Raghu Rai
This is a collection of articles archived for the excellence of their content. |
A brief profile, as in 2015
Kaveree Bamzai, Raghu Rai's people, India Today
Saints and sinners, politicians and performers, history and humdrum reality. Fifty years of India through the eyes of an impassioned archivist.
"All the photographers were positioned at the foot of Jayaprakash Narayan's bed. I thought Morarji Desai's ears were so distinctive, why not go behind him and shoot JP from there." Typical of Raghu Rai, who for 50 years has been elevating the humdrum news photograph into an art form. Since the time his photographer brother S. Paul handed him his first camera, an Agfa Super Silette, to now, with his digital Nikon D810 and D750, Rai has been stealing beauty and capturing history one frame at a time. With his camera almost as a third limb, he has shot politicians and performers, saints and sinners, artists and ingenues-for 10 years with India Today. In Picturing Time: The Greatest Photographs of Raghu Rai, he says he wants his photographs to reflect life's longing for itself. As he writes in the introduction to the book, "Darshan is not merely seeing a particular person or place, but the experiencing of the reality of a place, a person, the physical and the inner aura, reflected in its entirety. That is what I feel great photography is all about."

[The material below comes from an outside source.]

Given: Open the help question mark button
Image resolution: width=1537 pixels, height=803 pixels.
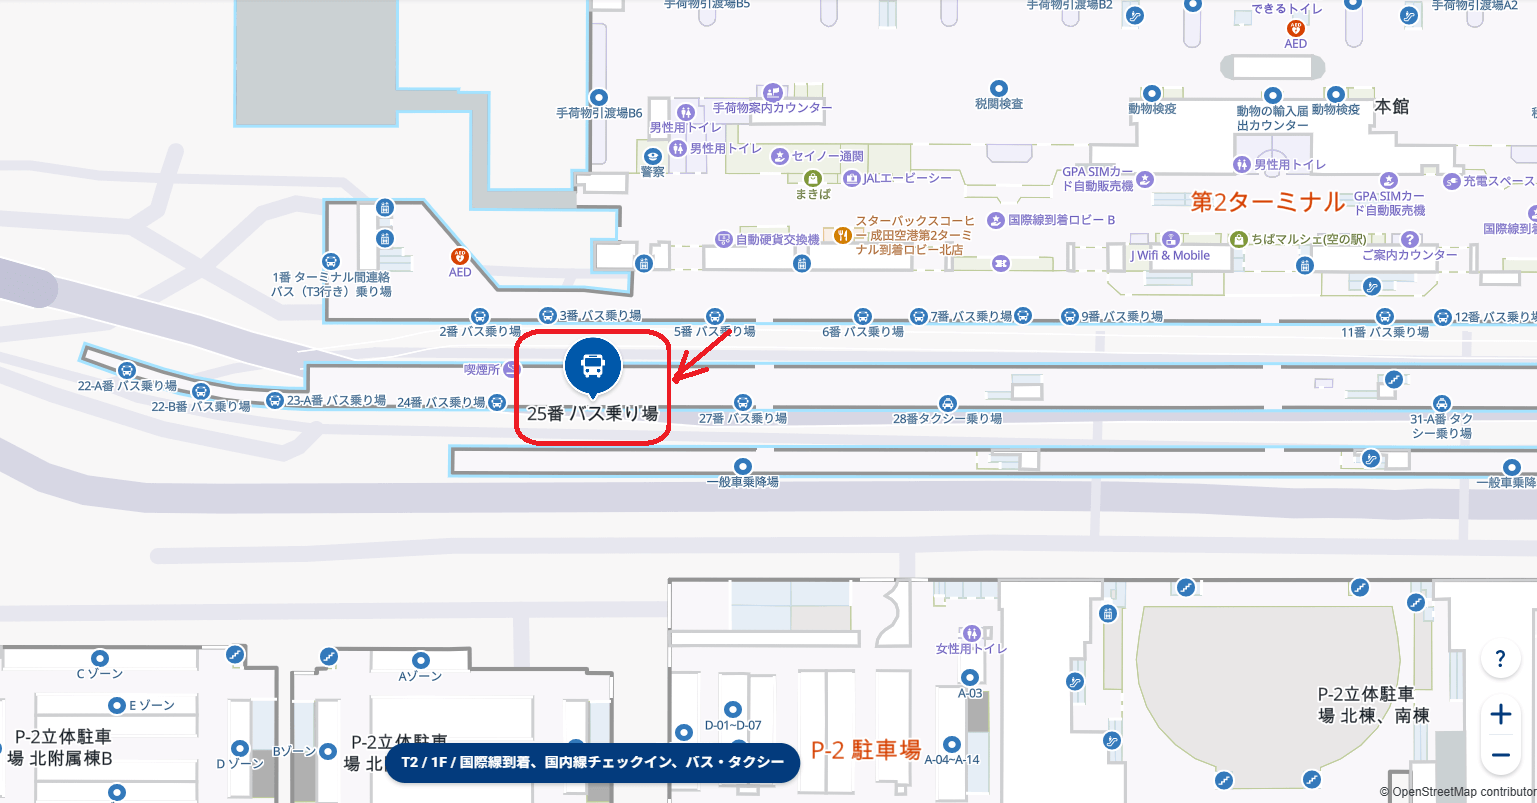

From the swirl of dust as Indira Gandhi's helicopter takes off from drought-hit Rajasthan to a chaiwala balancing a tray of cups with his body almost entirely suspended from a Delhi-Mumbai train, Rai, who trained as a civil engineer, has been trying to connect with anything and everything, significant or mundane, precious or ordinary. "When you start caring for everything, everything around you starts caring for you in some way or the other, so you stand connected. You connect with every inch of space and respond. It's having a complete awareness of things, and by that I mean not only the physical but also the emotional and spiritual aspect. Photography has been his life, his karma and dharma, which is why he is never satisfied until his aha moment-even if it means asking the prime minister of India to walk on a two-and-a-half-foot parapet in Shimla to get the famous silhouette against the evening sky or borrowing a transport plane from the Indian Air Force chief to fly over the Taj Mahal for an hour in the morning and evening to capture it from the air.
An eclectic retrospective of India by one of its most devoted archivists, Picturing Time is a coffee table book with soul.